5) Consiglieresti, anche a coloro che hanno strumenti culturalmente meno atti ad una corretta interpretazione , la lettura di questi testi?
Leggere queste scritture potrebbe risultare affascinante per qualunque lettore, perché sono un’esclusiva chiave d’accesso per entrare nella viva e cruda quotidianità dei briganti. Se le minacce dei biglietti di ricatto fanno di essi dei feroci criminali senza scrupoli, nelle lettere inviate ai familiari emerge il lato più umano dei nostri scriventi semicolti. In esse risaltano le difficoltà, gli stenti di una vita da latitanti e un legame affettivo profondo, nostalgico con la famiglia e la terra natia. Il brigante Giuseppe Cutillo di Solopaca, dal confino di Sora, invia una lettera alla Carissima zi archangela, nella quale sollecita l’invio di piastre 36, 3 cammiscie le scarpe e la cammisciola, perché si ritrova con una terribbela maladia…ignute e scalize: riesce a sopravvivere grazie ad una bonda di buono cristiane e qualiche divote per certo straccia e li mosina. È particolarmente significativa la lunga lettera che il brigante Pasquale Maturi indirizza alla moglie dallo Stato Pontificio, dove aveva trovato rifugio. Egli tanta e tanta volte l’ha mantate achiamare, poiché è suo desiderio che lei lo raggiunga magari con tutti li Figlio. È consapevole della mole di responsabilità che sua moglie ha, a causa della sua lontananza, perciò non esita a darle opportuni consigli su come sbarcare il lunario: stato sempere accorto alli aFFari toi […] aFFittare il paesi e la casa a quel persone che ti pono pacare. Inoltre, la parte finale della lettera è un vero e proprio elenco di nomi di persone, per lo più parenti, ai quali il brigante porge i suoi saluti, quasi per rievocare la socialità perduta!
Questi testi, dunque, rappresentano per i nostri briganti l’unico filo di collegamento con la loro terra, l’unico modo per continuare a far parte, anche se idealmente, della vita dei piccoli borghi sanniti. Insomma sono abili e arditi capibanda, colpevoli di eccidi, sequestri, furti e violenze minori, ma pur sempre contadini, pastori, braccianti: uomini con una storia alle spalle, una propria identità, una propria vita, una propria personalità.
6) In definitiva questi documenti cosa ci raccontano dei briganti in più rispetto a ciò che di loro già conosciamo?

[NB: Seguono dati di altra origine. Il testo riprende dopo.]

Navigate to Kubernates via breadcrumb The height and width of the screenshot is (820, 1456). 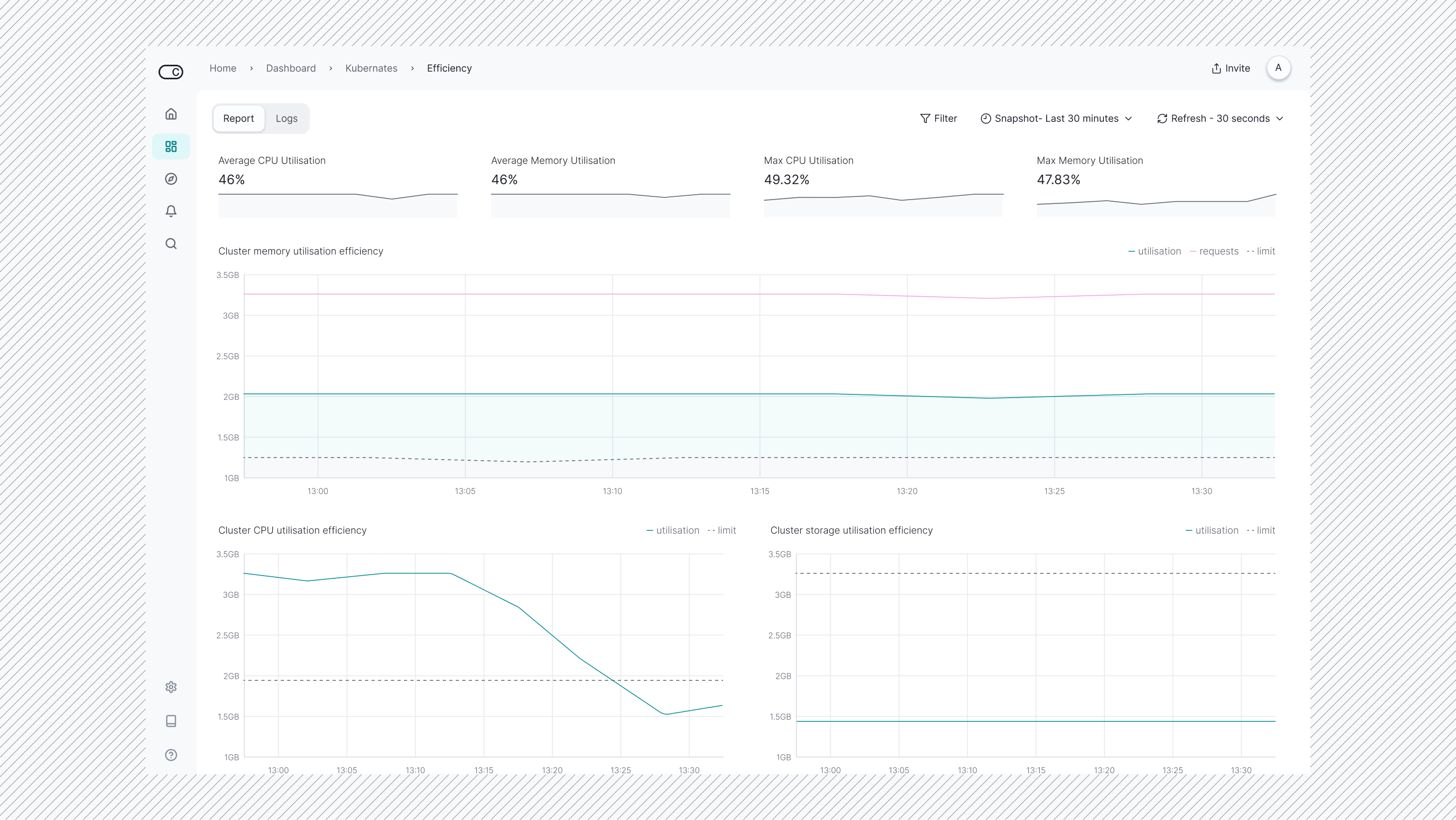click(372, 68)
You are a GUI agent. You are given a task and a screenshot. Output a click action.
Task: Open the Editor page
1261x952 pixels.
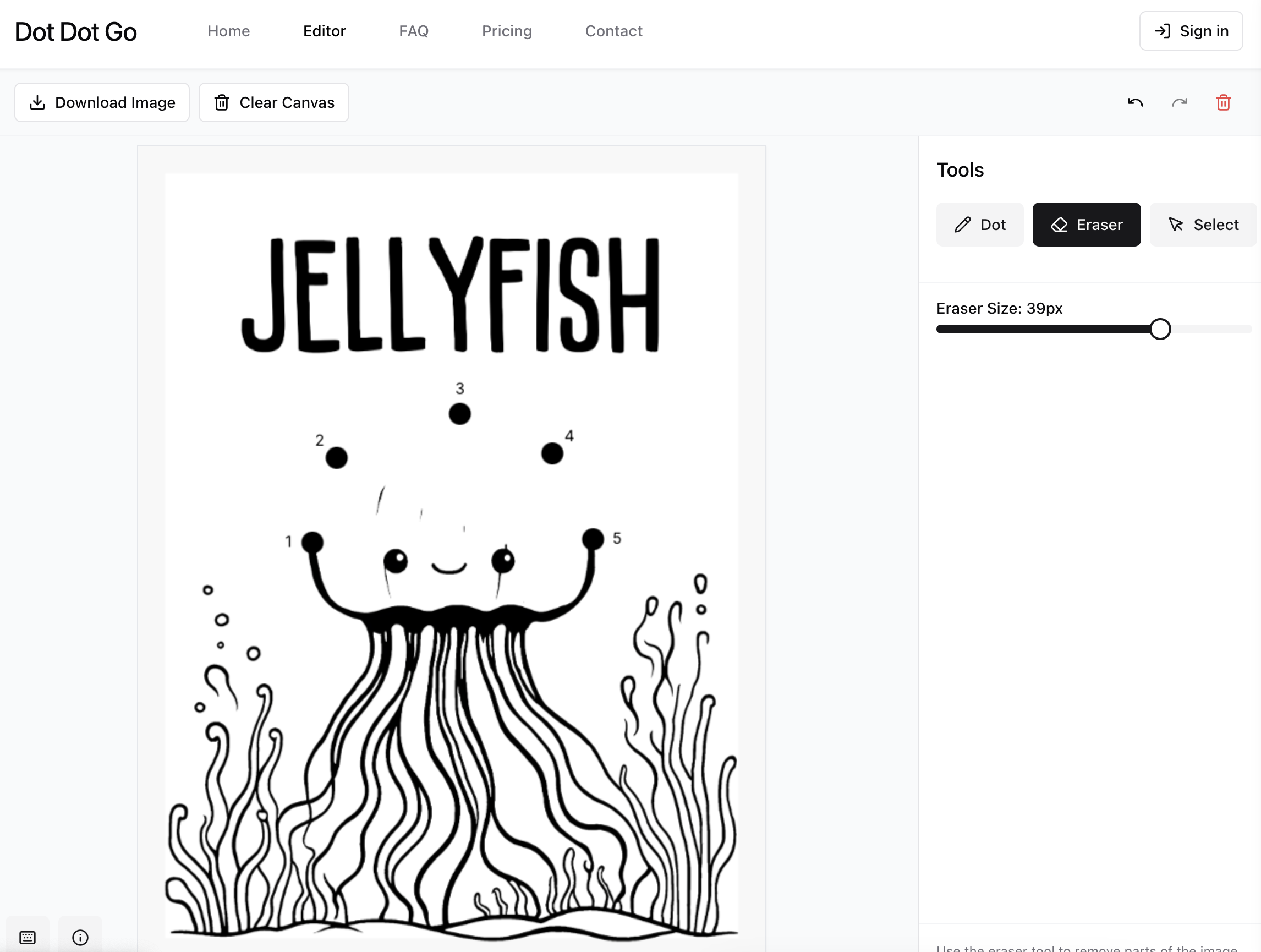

In conclusione, nonostante i fiumi d’inchiostro che la storiografia ufficiale ha versato sul Brigantaggio e i nostri briganti, che cosa potrebbe aggiungere di originale il vedere, il leggere e l’interpretare i loro prodotti grafici? La risposta può essere condensata in sole tre parole: la lingua, la personalità, la quotidianità.